2.2.2 鸟苷酸结合蛋白5(GBP5)：鸟苷酸结合蛋白5(guanylate binding protein 5，GBP5)属于GBP家族，涉及了囊泡运输、翻译等多种重要的细胞过程。它能激活NF-κB通路并通过与NLRP3的PYD相互作用促进ASC寡聚化，因此确定为NLRP3-ASC组装的独特活化剂，促进NLRP3炎性小体的组装[11]。在近几年的研究中证明了IFN诱导蛋白IRGB10在响应细菌感染过程中通过GBPS靶向介导革兰阴性菌破坏胞膜的稳定性释放炎性小体激活配体来活化NLRP3炎性小体，至于GBPS亚型尚不清楚[12]。 因此，GBP5对NLRP3炎性小体的正向调节效应尚待更多的实验来验证。

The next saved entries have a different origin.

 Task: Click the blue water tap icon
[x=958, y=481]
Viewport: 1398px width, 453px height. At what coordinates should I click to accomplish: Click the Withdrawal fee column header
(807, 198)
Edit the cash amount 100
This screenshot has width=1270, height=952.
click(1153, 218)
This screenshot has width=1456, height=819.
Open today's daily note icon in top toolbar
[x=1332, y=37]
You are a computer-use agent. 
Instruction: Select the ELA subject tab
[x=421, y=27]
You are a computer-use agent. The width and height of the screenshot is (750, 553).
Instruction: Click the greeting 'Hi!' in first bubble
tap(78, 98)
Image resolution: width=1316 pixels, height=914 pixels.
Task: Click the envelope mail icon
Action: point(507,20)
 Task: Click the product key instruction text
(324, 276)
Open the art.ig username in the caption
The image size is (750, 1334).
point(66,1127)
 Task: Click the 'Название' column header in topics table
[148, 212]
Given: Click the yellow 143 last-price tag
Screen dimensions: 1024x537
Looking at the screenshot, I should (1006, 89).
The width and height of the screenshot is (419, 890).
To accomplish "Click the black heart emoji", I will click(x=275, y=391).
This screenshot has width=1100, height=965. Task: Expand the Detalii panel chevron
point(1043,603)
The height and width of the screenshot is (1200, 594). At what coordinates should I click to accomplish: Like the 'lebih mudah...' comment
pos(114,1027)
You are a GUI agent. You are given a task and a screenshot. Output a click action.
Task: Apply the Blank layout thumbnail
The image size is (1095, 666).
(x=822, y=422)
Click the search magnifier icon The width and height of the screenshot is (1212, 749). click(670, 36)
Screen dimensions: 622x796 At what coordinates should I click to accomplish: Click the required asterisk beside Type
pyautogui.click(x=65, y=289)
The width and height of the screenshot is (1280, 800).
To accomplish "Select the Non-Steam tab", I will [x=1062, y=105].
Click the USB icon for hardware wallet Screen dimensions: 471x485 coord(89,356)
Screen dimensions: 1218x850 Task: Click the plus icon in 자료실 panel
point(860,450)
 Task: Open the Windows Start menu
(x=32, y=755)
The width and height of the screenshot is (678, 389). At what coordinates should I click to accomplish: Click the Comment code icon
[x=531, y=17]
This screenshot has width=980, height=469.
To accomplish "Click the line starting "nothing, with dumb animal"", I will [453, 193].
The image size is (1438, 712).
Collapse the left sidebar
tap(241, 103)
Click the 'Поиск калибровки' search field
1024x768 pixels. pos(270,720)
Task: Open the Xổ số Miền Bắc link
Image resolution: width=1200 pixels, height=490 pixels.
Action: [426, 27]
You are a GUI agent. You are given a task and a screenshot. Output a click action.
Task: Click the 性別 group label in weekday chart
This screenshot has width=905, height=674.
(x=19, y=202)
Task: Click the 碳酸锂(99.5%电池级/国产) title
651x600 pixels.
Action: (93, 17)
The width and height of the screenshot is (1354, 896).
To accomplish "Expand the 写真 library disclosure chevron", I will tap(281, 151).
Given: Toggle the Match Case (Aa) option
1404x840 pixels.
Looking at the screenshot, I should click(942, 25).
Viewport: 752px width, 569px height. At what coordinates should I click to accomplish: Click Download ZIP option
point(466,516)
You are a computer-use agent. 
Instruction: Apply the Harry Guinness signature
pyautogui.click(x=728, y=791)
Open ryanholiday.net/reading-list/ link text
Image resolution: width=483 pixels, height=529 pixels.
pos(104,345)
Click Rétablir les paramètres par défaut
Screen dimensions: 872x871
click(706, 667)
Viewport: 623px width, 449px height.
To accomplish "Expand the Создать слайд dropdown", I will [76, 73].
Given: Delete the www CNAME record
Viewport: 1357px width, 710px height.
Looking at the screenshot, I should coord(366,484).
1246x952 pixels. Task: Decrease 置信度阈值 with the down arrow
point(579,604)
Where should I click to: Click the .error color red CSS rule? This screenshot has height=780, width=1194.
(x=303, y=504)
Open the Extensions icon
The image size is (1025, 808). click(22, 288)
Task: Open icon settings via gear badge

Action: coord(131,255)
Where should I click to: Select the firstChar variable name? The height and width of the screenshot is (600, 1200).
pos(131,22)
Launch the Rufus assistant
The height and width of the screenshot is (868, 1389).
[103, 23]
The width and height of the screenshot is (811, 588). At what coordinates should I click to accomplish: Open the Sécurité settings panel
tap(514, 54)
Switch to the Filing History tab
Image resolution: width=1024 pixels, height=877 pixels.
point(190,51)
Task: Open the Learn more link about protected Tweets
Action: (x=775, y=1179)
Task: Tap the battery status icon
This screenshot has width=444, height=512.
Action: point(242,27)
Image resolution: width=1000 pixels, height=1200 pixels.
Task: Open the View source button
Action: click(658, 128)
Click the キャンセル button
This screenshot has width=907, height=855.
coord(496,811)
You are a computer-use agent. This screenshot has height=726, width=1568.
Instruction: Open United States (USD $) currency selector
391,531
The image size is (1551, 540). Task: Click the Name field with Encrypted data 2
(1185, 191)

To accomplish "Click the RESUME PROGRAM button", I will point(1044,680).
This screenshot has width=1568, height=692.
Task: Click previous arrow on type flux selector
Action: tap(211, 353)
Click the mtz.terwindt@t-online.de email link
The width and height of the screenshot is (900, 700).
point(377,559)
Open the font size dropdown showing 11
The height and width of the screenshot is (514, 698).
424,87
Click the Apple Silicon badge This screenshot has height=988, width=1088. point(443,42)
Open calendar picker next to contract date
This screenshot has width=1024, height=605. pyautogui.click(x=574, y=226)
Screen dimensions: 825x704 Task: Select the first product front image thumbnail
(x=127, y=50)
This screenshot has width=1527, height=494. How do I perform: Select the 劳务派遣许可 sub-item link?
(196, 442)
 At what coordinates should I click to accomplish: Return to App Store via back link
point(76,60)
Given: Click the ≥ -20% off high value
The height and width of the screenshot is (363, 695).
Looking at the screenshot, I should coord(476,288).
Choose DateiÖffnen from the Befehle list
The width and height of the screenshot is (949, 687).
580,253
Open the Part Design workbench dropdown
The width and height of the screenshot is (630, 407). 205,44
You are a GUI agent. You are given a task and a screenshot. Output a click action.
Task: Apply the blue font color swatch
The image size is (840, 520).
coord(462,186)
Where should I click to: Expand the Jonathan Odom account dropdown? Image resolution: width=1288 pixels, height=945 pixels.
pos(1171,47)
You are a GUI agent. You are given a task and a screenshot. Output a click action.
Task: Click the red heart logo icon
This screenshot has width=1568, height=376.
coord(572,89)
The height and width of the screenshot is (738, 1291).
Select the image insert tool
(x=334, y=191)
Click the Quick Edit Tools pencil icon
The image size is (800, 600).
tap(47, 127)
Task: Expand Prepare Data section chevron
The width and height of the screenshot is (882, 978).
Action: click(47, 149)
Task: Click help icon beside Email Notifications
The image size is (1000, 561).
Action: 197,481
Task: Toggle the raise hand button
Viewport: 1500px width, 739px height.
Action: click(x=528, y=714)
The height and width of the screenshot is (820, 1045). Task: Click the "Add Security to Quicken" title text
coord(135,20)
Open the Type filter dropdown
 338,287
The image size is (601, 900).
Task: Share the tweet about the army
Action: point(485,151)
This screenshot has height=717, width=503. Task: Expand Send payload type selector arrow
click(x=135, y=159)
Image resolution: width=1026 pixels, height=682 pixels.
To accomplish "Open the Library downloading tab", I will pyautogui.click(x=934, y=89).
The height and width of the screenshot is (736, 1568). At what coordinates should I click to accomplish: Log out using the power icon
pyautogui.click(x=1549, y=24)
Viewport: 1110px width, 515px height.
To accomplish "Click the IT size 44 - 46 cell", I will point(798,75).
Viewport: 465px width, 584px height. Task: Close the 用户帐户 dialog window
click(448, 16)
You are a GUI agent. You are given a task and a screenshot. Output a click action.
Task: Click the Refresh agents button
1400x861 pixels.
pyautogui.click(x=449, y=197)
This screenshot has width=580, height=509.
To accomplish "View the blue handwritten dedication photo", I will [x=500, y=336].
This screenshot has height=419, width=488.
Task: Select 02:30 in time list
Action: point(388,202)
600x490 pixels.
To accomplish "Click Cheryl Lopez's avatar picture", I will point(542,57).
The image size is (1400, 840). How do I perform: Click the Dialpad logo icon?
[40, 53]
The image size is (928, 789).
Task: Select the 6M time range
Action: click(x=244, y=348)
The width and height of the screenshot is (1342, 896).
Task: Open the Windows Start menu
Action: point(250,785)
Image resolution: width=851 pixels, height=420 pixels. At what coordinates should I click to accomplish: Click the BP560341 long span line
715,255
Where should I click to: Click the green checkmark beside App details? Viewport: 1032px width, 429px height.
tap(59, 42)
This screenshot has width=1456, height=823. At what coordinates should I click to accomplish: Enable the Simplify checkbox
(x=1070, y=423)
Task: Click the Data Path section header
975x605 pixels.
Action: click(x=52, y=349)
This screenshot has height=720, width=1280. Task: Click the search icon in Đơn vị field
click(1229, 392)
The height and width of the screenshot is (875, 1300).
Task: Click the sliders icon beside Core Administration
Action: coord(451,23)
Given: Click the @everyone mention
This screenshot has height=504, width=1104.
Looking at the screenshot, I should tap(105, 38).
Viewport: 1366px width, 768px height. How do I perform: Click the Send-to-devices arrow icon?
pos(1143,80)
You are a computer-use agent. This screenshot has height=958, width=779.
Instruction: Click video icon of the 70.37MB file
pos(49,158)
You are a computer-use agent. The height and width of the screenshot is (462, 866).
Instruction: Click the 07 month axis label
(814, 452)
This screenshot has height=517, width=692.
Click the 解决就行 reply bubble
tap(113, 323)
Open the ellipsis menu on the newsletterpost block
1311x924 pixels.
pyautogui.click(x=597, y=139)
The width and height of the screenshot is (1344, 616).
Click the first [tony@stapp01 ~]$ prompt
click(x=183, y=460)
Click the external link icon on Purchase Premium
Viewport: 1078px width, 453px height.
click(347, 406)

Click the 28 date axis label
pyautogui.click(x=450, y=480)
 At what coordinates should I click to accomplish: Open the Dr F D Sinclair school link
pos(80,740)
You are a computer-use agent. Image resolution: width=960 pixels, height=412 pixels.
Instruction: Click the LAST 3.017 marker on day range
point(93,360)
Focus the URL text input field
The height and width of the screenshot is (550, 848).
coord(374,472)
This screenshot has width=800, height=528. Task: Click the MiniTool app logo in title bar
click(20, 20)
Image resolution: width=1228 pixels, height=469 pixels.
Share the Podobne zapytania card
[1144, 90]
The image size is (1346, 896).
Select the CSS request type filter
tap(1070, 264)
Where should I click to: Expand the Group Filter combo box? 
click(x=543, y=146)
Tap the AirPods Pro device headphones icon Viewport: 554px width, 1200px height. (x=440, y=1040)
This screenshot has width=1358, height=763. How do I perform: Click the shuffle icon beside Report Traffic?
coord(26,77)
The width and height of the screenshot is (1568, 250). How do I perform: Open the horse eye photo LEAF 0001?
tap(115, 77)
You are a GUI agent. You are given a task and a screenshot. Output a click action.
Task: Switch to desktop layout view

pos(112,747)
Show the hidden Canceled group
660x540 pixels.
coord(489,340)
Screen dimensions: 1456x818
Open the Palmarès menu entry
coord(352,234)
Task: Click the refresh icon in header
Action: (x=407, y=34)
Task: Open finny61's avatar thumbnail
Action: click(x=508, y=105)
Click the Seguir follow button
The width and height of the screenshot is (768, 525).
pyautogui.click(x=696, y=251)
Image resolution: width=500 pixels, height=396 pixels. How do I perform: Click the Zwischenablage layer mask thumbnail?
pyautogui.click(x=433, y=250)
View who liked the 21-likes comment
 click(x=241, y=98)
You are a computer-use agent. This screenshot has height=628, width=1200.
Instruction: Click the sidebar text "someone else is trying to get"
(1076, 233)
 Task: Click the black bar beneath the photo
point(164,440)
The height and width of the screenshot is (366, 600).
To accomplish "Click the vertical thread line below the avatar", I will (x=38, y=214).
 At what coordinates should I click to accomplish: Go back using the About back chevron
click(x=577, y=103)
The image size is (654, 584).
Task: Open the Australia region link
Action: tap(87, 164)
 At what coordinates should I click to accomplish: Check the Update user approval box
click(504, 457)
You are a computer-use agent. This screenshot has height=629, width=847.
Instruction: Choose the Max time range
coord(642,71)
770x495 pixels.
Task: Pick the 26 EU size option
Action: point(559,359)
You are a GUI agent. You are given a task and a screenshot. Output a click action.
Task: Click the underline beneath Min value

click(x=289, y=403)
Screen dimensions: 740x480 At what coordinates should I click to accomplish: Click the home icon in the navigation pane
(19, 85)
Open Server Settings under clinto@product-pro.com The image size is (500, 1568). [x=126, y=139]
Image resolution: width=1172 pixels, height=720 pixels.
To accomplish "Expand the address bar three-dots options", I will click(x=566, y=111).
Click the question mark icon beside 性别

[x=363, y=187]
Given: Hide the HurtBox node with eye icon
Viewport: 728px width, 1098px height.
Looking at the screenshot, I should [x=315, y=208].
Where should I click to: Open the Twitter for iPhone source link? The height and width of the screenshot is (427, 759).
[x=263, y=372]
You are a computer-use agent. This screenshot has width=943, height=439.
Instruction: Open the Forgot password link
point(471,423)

2.2.3 NIMA相关激酶 7(NIMA-related kinase 7，NEK7)：NEK7属于保守的NIMA相关的丝氨酸/苏氨酸激酶(NEK)家族，由于这个家族共有一个保守的N末端激酶结构域以及不同的C末端尾部，使得它们生理功能不同。NEK7在细胞有丝分裂中的作用已广为人知，而最近有学者通过一系列的实验证明NEK7响应于NLRP3的激活刺激与NLRP3蛋白的相互作用形成NLRP3-NEK7复合体作用于钾流出的下游增强NLRP3炎性小体的活化[13]。

3 脑I/R后NLRP3炎性小体的调控

脑缺血后机体氧气和能量的供应中断，再灌注后活性氧族(reactive oxygen species,ROS)的大量产生及细胞结构的破坏活化了NLRP3炎性小体并促使随后促炎细胞因子的大量释放，形成级联放大的炎性反应恶化CIRI的不良后果。因此，对脑I/R后NLRP3炎性小体的合理调控可以达到保护神经功能、改善预后的效果。

3.1 脑I/R后NLRP3炎性小体活化的启动调控

NLRP3是活化炎性小体的限速元件[14]，因而阻止NF-κB的转录可达到调控NLRP3炎性小体启动的目的。正常情况下，NF-κB被κB蛋白的抑制剂(inhibitor of kappa B，IκB)隔离在细胞质中，激活NF-κB途径以后，IκBα特定的丝氨酸残基被IkB激酶复合物磷酸化降解进而消除了其对NF-κB的限制，使NF-κB向胞核易位并与κB启动子序列结合，启动转录[15]。而在转录翻译后，则可以通过microRNA-20b直接靶向NLRP3蛋白或通过NLRP3炎性小体特异性抑制剂MCC950抑制小体活化的启动来调控脑缺血后的炎性反应[16-17]。

3.2 脑I/R后NLRP3炎性小体活化的激活调控

NLRP3炎性小体活化的激活调控在于抑制激活因素以及抑制小体的组装。在众多的激活因素中，找寻多种激活因素共同作用的下游通路有可能为开发出新一代的特异性抑制剂提供思路。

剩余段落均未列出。